Search the listing below for the string "with", then copy every line it appears in.

**SOURCE DATA**

━━━━━━━━━━━━━━━━

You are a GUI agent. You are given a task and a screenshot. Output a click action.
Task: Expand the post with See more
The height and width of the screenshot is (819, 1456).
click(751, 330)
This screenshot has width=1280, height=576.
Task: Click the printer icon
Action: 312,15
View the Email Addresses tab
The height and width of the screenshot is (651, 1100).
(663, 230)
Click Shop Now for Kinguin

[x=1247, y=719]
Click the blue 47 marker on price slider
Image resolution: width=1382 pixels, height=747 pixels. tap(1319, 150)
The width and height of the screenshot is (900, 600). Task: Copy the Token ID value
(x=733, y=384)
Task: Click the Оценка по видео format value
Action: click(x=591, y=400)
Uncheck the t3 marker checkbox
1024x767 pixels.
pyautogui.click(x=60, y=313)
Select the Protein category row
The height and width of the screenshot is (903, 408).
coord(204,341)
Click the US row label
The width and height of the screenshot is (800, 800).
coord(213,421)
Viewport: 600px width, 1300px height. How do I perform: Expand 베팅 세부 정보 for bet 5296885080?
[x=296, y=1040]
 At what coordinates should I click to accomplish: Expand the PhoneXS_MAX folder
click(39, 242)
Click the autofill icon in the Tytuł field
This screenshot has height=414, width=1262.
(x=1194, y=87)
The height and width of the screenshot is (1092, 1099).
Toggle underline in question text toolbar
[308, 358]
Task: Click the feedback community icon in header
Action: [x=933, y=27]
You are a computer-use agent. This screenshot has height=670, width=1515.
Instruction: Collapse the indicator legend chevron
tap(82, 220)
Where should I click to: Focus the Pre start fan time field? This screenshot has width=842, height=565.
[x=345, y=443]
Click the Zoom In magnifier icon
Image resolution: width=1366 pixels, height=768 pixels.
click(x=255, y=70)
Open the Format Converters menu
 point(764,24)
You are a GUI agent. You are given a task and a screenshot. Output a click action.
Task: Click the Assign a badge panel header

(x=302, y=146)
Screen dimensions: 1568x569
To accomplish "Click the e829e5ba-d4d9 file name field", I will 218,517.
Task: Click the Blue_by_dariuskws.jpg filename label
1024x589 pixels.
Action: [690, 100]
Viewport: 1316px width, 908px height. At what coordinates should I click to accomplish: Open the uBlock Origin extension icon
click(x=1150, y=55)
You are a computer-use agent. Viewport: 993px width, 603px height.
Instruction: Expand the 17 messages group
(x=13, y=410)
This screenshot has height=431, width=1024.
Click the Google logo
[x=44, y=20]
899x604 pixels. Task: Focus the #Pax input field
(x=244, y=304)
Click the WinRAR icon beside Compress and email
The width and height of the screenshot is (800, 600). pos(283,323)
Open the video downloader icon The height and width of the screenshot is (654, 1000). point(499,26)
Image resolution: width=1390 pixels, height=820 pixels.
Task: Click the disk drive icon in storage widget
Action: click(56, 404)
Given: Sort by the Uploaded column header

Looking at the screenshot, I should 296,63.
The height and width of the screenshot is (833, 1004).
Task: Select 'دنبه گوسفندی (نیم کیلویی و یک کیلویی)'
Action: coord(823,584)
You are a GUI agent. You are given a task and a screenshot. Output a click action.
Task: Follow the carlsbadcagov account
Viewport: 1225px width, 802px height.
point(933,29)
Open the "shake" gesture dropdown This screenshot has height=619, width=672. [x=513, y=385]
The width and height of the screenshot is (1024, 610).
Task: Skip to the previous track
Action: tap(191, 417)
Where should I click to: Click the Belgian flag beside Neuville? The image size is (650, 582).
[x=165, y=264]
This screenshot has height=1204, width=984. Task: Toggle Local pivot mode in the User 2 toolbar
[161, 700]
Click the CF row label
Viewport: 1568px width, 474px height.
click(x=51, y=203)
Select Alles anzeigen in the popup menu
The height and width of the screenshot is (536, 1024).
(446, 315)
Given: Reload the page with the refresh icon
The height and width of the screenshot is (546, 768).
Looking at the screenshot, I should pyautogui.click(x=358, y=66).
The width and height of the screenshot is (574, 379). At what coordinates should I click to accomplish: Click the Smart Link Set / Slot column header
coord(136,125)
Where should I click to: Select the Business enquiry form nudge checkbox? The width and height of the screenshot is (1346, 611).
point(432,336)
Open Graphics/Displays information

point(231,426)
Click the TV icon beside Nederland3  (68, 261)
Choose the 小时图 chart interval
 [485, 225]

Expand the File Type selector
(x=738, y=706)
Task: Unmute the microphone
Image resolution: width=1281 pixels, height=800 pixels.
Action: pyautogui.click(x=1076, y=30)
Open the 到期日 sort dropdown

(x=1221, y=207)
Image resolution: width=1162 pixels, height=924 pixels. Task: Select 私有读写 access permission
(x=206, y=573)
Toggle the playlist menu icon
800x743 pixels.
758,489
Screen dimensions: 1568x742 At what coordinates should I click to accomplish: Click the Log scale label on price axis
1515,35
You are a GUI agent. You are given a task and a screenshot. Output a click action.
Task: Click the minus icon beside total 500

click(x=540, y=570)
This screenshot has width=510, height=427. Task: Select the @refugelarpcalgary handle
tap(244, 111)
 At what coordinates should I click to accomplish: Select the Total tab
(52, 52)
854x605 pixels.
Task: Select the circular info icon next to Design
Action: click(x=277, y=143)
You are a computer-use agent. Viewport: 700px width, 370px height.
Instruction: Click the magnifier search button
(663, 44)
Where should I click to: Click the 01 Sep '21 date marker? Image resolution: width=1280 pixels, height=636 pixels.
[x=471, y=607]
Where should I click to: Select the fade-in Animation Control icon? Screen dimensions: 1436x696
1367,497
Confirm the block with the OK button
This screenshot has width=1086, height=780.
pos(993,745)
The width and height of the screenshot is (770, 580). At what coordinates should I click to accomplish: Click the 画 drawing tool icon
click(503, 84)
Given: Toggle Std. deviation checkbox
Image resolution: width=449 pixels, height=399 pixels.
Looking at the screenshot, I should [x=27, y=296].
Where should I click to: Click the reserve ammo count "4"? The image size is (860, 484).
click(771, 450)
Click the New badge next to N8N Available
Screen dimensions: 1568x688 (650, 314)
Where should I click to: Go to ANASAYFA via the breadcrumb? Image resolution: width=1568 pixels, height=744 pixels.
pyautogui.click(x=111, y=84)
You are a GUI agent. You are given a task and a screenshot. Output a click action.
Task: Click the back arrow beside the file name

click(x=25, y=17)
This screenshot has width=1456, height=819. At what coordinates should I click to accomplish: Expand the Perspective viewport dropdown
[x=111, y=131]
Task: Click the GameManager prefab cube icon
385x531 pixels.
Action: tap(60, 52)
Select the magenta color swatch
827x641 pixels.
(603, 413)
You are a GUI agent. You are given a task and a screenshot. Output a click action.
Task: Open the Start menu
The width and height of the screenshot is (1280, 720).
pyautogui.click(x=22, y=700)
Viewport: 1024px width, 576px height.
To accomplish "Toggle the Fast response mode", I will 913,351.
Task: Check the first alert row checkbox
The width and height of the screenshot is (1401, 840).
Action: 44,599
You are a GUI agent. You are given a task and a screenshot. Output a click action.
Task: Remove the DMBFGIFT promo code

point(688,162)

━━━━━━━━━━━━━━━━

**RESPONSE**
Task: Expand the post with See more
Given: Reload the page with the refresh icon
Confirm the block with the OK button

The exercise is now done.